While MUHC administrators acknowledge that medical errors are inevitable and may even occur under conditions ordinarily associated with good results, the newly adopted disclosure policy obliges the MUHC to inform the patient, family or patient representative of any significant or unexpected incident that occurred during treatment. Those concerned must also be informed at the earliest possible moment and the "information should be presented in an empathetic fashion by someone who has the time and knowledge to answer the patient's questions."
Full disclosure is based on the patient's right to know as well as a desire at the MUHC to learn from such incidents and improve care. The MUHC will advise patients of a medical error even when the error has been corrected and the patient is no longer facing any harm as a result of the mistake.

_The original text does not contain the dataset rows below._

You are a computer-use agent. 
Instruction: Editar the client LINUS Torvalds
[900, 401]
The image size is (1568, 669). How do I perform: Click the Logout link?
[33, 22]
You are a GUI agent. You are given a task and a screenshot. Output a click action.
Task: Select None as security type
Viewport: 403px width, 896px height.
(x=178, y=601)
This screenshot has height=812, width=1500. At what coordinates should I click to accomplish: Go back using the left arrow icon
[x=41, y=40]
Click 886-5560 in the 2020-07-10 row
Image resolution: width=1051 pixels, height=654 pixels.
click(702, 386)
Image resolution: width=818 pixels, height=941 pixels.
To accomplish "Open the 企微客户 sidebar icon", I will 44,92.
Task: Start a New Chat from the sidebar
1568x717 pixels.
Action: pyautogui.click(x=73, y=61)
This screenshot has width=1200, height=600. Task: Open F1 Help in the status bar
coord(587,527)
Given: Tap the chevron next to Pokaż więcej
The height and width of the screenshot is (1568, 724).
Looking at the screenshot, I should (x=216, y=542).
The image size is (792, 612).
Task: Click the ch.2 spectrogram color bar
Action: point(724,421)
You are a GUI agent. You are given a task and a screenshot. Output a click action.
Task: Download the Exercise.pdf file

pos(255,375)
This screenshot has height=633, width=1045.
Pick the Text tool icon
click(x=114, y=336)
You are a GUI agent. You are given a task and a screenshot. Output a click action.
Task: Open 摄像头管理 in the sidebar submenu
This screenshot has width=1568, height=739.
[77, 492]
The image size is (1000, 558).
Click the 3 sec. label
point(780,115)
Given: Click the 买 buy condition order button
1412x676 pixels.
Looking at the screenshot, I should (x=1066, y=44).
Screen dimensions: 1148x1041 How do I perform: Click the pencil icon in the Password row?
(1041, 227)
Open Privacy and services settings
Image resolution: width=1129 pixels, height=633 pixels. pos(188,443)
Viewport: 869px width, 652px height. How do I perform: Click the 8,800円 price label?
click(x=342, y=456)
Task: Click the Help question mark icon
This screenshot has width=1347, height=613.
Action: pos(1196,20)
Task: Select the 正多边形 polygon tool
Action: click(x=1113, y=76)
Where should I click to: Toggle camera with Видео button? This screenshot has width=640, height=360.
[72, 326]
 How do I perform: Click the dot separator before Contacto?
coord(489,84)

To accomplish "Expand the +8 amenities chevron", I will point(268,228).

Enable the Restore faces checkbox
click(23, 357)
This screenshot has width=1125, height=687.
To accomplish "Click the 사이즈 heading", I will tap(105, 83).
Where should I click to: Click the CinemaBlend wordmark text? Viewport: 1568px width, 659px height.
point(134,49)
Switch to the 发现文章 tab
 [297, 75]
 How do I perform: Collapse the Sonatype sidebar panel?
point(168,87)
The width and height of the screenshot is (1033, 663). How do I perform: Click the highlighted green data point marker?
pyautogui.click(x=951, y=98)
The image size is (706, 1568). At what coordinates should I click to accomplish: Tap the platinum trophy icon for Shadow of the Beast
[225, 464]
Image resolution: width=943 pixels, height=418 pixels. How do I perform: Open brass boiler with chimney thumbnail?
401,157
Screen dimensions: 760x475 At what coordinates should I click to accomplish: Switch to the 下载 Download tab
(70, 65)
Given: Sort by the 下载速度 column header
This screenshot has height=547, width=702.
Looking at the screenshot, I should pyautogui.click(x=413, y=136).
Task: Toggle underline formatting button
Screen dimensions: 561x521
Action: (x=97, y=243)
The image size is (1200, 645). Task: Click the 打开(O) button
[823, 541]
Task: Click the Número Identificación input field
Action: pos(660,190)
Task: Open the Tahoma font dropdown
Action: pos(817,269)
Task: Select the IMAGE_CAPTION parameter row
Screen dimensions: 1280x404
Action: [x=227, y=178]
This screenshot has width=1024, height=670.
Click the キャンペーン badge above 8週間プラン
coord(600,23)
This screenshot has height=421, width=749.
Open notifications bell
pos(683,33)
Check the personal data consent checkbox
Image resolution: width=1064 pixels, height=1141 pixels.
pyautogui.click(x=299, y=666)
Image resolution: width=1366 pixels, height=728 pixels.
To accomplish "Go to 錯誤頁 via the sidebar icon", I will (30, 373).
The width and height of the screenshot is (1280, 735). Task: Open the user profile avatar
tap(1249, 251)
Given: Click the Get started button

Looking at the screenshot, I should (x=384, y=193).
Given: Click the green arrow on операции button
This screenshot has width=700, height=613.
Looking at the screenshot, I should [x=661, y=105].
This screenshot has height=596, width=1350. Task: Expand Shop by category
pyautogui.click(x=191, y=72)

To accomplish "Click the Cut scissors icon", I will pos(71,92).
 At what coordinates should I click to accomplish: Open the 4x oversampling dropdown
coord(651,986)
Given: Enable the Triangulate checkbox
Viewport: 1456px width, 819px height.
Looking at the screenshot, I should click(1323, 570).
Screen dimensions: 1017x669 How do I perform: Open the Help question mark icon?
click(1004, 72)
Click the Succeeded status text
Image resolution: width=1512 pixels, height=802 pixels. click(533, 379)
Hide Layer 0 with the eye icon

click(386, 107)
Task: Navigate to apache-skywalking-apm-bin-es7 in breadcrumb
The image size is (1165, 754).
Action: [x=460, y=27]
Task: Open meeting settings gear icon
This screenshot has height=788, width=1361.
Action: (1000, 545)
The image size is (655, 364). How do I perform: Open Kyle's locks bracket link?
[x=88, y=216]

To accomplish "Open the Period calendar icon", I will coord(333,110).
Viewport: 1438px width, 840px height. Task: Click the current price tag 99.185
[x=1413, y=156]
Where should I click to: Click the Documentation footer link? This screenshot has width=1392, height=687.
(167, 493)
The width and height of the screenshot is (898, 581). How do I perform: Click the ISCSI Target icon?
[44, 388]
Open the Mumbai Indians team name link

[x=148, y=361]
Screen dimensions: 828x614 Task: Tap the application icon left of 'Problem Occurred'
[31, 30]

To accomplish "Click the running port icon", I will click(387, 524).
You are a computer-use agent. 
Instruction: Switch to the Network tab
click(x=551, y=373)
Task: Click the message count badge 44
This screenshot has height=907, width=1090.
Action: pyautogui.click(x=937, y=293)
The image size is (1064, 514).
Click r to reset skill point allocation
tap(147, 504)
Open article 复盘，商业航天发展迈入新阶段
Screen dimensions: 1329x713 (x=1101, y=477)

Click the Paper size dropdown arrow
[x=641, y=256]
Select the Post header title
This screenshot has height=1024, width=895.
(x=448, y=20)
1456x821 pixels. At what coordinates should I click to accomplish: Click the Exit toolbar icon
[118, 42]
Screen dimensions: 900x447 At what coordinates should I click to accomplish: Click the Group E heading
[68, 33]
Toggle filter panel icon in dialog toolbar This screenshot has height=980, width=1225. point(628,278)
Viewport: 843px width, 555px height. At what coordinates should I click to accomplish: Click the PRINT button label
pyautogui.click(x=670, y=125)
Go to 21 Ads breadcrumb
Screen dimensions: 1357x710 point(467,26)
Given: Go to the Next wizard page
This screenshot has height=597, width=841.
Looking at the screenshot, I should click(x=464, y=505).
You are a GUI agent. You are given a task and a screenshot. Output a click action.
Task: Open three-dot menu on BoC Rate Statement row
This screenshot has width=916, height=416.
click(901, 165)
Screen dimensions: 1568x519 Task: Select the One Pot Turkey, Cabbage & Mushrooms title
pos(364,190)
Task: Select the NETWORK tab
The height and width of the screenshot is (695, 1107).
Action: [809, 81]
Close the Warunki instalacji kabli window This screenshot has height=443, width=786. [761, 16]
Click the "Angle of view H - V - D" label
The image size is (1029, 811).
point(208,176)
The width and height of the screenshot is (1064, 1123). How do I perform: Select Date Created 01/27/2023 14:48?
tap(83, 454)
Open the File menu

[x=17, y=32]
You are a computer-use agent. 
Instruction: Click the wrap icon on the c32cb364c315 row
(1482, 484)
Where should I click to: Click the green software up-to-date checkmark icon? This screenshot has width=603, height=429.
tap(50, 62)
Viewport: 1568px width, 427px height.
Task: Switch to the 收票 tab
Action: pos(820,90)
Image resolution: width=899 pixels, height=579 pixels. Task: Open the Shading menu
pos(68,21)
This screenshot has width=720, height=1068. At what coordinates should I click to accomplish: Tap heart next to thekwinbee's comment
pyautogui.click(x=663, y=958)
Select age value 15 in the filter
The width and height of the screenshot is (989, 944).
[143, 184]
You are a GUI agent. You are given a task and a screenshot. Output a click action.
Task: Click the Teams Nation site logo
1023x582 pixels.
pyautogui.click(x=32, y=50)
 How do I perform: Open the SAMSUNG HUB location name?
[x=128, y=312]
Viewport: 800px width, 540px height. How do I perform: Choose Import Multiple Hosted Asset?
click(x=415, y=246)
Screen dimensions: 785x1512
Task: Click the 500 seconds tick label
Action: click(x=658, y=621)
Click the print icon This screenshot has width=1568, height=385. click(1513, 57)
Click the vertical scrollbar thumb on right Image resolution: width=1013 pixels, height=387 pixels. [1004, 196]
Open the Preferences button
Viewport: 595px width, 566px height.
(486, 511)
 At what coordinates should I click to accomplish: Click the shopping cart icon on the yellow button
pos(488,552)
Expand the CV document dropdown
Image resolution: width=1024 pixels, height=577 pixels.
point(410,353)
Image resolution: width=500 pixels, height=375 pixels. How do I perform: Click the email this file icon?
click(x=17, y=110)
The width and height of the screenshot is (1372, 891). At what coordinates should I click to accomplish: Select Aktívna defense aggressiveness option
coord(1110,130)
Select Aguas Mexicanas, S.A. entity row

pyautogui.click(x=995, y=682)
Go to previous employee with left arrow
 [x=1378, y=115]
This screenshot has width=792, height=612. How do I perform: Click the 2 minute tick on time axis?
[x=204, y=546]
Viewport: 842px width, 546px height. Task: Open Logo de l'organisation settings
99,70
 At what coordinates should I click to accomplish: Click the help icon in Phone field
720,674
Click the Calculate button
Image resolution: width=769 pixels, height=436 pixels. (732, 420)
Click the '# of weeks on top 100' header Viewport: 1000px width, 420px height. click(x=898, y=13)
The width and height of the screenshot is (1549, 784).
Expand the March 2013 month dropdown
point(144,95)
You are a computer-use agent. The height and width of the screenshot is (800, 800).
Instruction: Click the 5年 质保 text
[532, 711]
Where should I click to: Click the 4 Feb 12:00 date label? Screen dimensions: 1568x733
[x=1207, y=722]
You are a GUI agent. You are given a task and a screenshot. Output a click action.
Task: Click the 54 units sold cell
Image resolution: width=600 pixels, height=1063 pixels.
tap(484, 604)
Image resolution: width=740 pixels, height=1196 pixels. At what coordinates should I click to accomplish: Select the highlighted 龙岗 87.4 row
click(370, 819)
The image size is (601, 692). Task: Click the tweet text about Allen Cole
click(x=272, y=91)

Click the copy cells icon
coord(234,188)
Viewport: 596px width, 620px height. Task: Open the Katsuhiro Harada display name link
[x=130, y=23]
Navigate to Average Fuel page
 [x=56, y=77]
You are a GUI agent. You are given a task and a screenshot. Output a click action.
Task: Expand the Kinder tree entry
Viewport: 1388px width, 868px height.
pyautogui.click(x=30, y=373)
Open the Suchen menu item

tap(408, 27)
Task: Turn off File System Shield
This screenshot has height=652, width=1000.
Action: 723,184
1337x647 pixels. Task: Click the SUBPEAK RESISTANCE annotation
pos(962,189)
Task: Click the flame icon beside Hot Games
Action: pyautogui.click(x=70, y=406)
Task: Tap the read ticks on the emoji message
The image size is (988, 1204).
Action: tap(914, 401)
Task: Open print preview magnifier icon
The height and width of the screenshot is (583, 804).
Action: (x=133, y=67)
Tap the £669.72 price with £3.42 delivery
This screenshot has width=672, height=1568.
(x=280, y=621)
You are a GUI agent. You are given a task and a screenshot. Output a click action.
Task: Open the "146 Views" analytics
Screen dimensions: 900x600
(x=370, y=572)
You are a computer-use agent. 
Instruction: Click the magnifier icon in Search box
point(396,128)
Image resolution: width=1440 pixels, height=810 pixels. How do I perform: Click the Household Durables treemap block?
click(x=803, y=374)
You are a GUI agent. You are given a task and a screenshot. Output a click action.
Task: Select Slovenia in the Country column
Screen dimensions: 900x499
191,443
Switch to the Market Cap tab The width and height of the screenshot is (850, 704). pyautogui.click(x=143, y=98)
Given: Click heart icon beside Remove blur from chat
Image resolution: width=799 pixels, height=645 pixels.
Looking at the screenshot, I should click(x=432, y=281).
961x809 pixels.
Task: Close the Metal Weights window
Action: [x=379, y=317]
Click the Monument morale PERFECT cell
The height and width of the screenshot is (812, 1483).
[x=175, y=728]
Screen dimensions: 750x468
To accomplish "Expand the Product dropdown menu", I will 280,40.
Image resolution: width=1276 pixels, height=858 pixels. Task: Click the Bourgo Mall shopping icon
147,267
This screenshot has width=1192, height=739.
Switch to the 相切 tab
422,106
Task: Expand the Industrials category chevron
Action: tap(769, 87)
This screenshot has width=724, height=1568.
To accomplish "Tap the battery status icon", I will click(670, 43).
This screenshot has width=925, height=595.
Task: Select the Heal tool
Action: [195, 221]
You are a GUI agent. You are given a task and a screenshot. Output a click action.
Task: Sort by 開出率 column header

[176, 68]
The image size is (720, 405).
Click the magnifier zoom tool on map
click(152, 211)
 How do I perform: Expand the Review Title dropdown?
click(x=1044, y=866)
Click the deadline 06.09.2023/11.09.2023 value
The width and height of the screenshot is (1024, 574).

"The MUHC has a moral and ethical duty to let patients know when an error has occurred," says Forget. "Failing to disclose errors undermines public trust in the health care system."
In the U.S., it is estimated that medical errors kill between 44,000 and 98,000 patients each year. No estimates are available for Canada, but a study is underway to determine the number of medical errors made in this country.
Patient and community groups were involved in the development of the MUHC's new disclosure policy. According to Kaplow, four patient representatives and six community members sit on the MUHC's committee on quality, which shaped the disclosure procedures. "Patient groups have been involved in creating this disclosure policy all along," she says.
The patient disclosure policy is building on similar guidelines previously adopted by two MUHC hospitals in the past: at the Royal Victoria in 1989 and the Montreal Children's in 1990. Now, Kaplow says, the challenge will be to educate and inform some 10,000 MUHC staffers on how to use the disclosure policy on a day-to-day basis.
That challenge could prove difficult among some health practitioners, says Forget. "Most professionals are wary of disclosing mistakes, since many believe it may damage a [malpractice] case."
A mistaken assumption, he continues, explaining that malpractice suits involving the Children's and Royal Victoria did not skyrocket after the hospitals implemented disclosure policies.
"These policies make people less defensive," he says. "If patients know all the facts, then they're less likely to go see a lawyer and reason, 'this is the only way to know the truth.'"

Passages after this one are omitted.